Please copy the data shown below, word for word.

[Dataset excerpts]
----
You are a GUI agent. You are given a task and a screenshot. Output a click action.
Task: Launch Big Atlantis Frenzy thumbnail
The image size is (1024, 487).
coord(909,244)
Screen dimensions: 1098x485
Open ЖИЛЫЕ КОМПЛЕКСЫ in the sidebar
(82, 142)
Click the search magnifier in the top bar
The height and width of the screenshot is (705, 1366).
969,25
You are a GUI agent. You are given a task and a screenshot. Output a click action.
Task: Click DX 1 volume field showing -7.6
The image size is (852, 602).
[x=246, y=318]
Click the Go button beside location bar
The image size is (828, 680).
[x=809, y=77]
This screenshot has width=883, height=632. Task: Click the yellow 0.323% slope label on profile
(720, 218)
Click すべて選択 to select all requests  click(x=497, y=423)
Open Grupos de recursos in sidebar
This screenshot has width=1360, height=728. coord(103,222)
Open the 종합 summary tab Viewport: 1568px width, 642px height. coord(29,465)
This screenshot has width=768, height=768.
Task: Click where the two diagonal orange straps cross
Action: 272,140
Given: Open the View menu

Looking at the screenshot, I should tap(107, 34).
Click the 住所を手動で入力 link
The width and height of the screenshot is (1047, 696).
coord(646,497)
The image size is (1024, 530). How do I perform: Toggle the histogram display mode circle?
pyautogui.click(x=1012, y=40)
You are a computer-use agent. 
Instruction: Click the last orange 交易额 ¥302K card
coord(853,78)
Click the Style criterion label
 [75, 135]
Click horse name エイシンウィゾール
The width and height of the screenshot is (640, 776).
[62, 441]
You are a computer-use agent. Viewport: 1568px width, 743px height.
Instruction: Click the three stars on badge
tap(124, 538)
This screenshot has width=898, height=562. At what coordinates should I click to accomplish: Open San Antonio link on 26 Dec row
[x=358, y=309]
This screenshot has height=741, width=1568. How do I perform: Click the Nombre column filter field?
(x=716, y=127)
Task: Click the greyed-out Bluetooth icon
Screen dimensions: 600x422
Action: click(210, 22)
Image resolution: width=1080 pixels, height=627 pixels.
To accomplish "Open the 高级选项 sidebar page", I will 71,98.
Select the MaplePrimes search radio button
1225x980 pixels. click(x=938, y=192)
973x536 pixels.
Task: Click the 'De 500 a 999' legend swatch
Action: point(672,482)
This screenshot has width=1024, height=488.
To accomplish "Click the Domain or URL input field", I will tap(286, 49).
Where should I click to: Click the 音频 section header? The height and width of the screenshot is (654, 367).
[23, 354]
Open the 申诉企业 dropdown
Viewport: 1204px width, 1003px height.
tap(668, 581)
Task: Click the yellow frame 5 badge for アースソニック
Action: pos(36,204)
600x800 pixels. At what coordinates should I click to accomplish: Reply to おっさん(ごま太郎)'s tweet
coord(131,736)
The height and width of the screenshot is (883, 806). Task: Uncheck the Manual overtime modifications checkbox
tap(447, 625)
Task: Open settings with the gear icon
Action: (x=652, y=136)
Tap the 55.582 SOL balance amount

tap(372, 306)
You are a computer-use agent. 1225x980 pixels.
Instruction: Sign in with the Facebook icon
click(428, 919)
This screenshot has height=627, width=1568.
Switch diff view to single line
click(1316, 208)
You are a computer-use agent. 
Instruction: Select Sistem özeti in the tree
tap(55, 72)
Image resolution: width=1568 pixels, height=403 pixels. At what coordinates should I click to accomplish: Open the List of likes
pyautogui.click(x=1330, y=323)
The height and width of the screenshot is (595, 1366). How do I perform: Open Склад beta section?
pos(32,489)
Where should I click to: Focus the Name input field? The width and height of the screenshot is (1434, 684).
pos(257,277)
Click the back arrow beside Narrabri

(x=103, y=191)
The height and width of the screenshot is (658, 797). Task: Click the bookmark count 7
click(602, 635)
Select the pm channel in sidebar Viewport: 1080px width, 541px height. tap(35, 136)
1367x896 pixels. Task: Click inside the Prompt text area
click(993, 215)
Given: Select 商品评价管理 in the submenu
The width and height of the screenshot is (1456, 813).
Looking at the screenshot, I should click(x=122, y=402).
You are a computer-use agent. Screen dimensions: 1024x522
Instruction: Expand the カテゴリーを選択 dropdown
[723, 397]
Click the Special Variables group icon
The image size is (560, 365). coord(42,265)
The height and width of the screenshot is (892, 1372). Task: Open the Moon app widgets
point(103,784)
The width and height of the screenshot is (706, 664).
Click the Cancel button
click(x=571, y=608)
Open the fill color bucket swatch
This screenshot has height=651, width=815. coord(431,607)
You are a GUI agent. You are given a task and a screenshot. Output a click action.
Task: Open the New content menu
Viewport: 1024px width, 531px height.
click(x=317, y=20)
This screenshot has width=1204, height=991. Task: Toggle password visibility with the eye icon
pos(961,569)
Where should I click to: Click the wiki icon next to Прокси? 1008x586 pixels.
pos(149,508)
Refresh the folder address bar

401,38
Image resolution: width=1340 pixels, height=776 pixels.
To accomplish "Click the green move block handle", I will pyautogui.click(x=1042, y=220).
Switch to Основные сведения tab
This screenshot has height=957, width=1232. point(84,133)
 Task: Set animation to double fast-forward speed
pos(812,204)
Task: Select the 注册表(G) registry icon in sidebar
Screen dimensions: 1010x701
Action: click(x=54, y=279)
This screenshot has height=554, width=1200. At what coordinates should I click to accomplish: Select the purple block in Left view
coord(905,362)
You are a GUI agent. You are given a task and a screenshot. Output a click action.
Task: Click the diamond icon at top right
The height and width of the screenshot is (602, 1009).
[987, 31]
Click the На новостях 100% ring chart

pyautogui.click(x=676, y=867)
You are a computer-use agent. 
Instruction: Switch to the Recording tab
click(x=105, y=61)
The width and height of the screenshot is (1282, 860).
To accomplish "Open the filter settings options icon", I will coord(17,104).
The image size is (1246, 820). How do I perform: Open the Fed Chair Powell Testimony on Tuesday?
----
> _Your response_:
You are a GUI agent. You are given a task and a screenshot. Output a click action.
Task: Launch Big Atlantis Frenzy thumbnail
The image size is (1024, 487).
coord(909,244)
Screen dimensions: 1098x485
Open ЖИЛЫЕ КОМПЛЕКСЫ in the sidebar
(82, 142)
Click the search magnifier in the top bar
The height and width of the screenshot is (705, 1366).
969,25
You are a GUI agent. You are given a task and a screenshot. Output a click action.
Task: Click DX 1 volume field showing -7.6
The image size is (852, 602).
[x=246, y=318]
Click the Go button beside location bar
The image size is (828, 680).
[x=809, y=77]
This screenshot has width=883, height=632. Task: Click the yellow 0.323% slope label on profile
(720, 218)
Click すべて選択 to select all requests  click(x=497, y=423)
Open Grupos de recursos in sidebar
This screenshot has width=1360, height=728. coord(103,222)
Open the 종합 summary tab Viewport: 1568px width, 642px height. coord(29,465)
This screenshot has width=768, height=768.
Task: Click where the two diagonal orange straps cross
Action: 272,140
Given: Open the View menu

Looking at the screenshot, I should tap(107, 34).
Click the 住所を手動で入力 link
The width and height of the screenshot is (1047, 696).
coord(646,497)
The image size is (1024, 530). How do I perform: Toggle the histogram display mode circle?
pyautogui.click(x=1012, y=40)
You are a computer-use agent. 
Instruction: Click the last orange 交易额 ¥302K card
coord(853,78)
Click the Style criterion label
 [75, 135]
Click horse name エイシンウィゾール
The width and height of the screenshot is (640, 776).
[62, 441]
You are a computer-use agent. Viewport: 1568px width, 743px height.
Instruction: Click the three stars on badge
tap(124, 538)
This screenshot has width=898, height=562. At what coordinates should I click to accomplish: Open San Antonio link on 26 Dec row
[x=358, y=309]
This screenshot has height=741, width=1568. How do I perform: Click the Nombre column filter field?
(x=716, y=127)
Task: Click the greyed-out Bluetooth icon
Screen dimensions: 600x422
Action: click(210, 22)
Image resolution: width=1080 pixels, height=627 pixels.
To accomplish "Open the 高级选项 sidebar page", I will 71,98.
Select the MaplePrimes search radio button
1225x980 pixels. click(x=938, y=192)
973x536 pixels.
Task: Click the 'De 500 a 999' legend swatch
Action: point(672,482)
This screenshot has width=1024, height=488.
To accomplish "Click the Domain or URL input field", I will tap(286, 49).
Where should I click to: Click the 音频 section header? The height and width of the screenshot is (654, 367).
[23, 354]
Open the 申诉企业 dropdown
Viewport: 1204px width, 1003px height.
tap(668, 581)
Task: Click the yellow frame 5 badge for アースソニック
Action: pos(36,204)
600x800 pixels. At what coordinates should I click to accomplish: Reply to おっさん(ごま太郎)'s tweet
coord(131,736)
The height and width of the screenshot is (883, 806). Task: Uncheck the Manual overtime modifications checkbox
tap(447, 625)
Task: Open settings with the gear icon
Action: (x=652, y=136)
Tap the 55.582 SOL balance amount

tap(372, 306)
You are a computer-use agent. 1225x980 pixels.
Instruction: Sign in with the Facebook icon
click(428, 919)
This screenshot has height=627, width=1568.
Switch diff view to single line
click(1316, 208)
You are a computer-use agent. 
Instruction: Select Sistem özeti in the tree
tap(55, 72)
Image resolution: width=1568 pixels, height=403 pixels. At what coordinates should I click to accomplish: Open the List of likes
pyautogui.click(x=1330, y=323)
The height and width of the screenshot is (595, 1366). How do I perform: Open Склад beta section?
pos(32,489)
Where should I click to: Focus the Name input field? The width and height of the screenshot is (1434, 684).
pos(257,277)
Click the back arrow beside Narrabri

(x=103, y=191)
The height and width of the screenshot is (658, 797). Task: Click the bookmark count 7
click(602, 635)
Select the pm channel in sidebar Viewport: 1080px width, 541px height. tap(35, 136)
1367x896 pixels. Task: Click inside the Prompt text area
click(993, 215)
Given: Select 商品评价管理 in the submenu
The width and height of the screenshot is (1456, 813).
Looking at the screenshot, I should click(x=122, y=402).
You are a computer-use agent. Screen dimensions: 1024x522
Instruction: Expand the カテゴリーを選択 dropdown
[723, 397]
Click the Special Variables group icon
The image size is (560, 365). coord(42,265)
The height and width of the screenshot is (892, 1372). Task: Open the Moon app widgets
point(103,784)
The width and height of the screenshot is (706, 664).
Click the Cancel button
click(x=571, y=608)
Open the fill color bucket swatch
This screenshot has height=651, width=815. coord(431,607)
You are a GUI agent. You are given a task and a screenshot. Output a click action.
Task: Open the New content menu
Viewport: 1024px width, 531px height.
click(x=317, y=20)
This screenshot has width=1204, height=991. Task: Toggle password visibility with the eye icon
pos(961,569)
Where should I click to: Click the wiki icon next to Прокси? 1008x586 pixels.
pos(149,508)
Refresh the folder address bar

401,38
Image resolution: width=1340 pixels, height=776 pixels.
To accomplish "Click the green move block handle", I will pyautogui.click(x=1042, y=220).
Switch to Основные сведения tab
This screenshot has height=957, width=1232. point(84,133)
 Task: Set animation to double fast-forward speed
pos(812,204)
Task: Select the 注册表(G) registry icon in sidebar
Screen dimensions: 1010x701
Action: click(x=54, y=279)
This screenshot has height=554, width=1200. At what coordinates should I click to accomplish: Select the purple block in Left view
coord(905,362)
You are a GUI agent. You are given a task and a screenshot. Output a click action.
Task: Click the diamond icon at top right
The height and width of the screenshot is (602, 1009).
[987, 31]
Click the На новостях 100% ring chart

pyautogui.click(x=676, y=867)
You are a computer-use agent. 
Instruction: Switch to the Recording tab
click(x=105, y=61)
The width and height of the screenshot is (1282, 860).
To accomplish "Open the filter settings options icon", I will coord(17,104).
The image size is (1246, 820). How do I perform: Open the Fed Chair Powell Testimony on Tuesday?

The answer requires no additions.